Hoje as maiores ameaças a esses animais são o garimpo ilegal, que contamina os botos com mercúrio; e a pesca da piracatinga (Calophysus macropterus).
Os pescadores usam a carne dos botos como isca e por isso eles são muito caçados por toda a Amazônia. O bycatch, a pesca acidental ou incidental, feita quando o animal não é o alvo principal da pescaria, também é outro grave problema para a conservação dos botos amazônicos.
A União Internacional para a Conservação da Natureza (IUCN, na sigla em inglês) reconhece apenas duas espécies de botos na América do Sul: o boto-cor-de-rosa (Inia geoffrensis); e o boto-tucuxi (Sotalia fluviatilis). A iniciativa SARDI advoga pelo reconhecimento de outras duas espécies – o boto-boliviano (Inia boliviensis) e o boto-do-Araguaia (Inia araguaiaensis). Parte do trabalho do grupo é gerar informações para reforçar os argumentos em favor deste reconhecimento.
Sobre SARDI
South American River Dolphin Initiative (SARDI) é uma mobilização, criada em 2017, que reúne cientistas de vários países que desenvolvem ações de conservação em prol dos botos da América do Sul.
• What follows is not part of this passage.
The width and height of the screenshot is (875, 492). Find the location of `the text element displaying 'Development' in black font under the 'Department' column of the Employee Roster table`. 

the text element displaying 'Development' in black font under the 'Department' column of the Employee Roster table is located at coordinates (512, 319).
Ela é formada por várias instituições e cientistas diferentes, que, de maneira individual ou coletiva, já trabalhavam com a conservação esta espécie.
O que SARDI propõe é unir conhecimentos, experiências e práticas desses profissionais para aperfeiçoar esses esforços de conservação e assim contribuir com a manutenção, saúde e integridade das populações dos botos sulamericanos.
Fazem parte deste grupo as seguintes organizações: Faunagua, da Bolívia; Fundación Omacha, da Colômbia; Prodelphinus e Solinia, do Peru; e Instituto Mamirauá e Instituto Aqualie, do Brasil. O WWF participa desta iniciativa por meio de seus escritórios em todos esses países. A SARDI trabalha alinhada com a River Dolphin Rivers Initiative (RDRI) da Rede WWF – um esforço global do WWF que busca a conservação de botos amazônicos e asiáticos.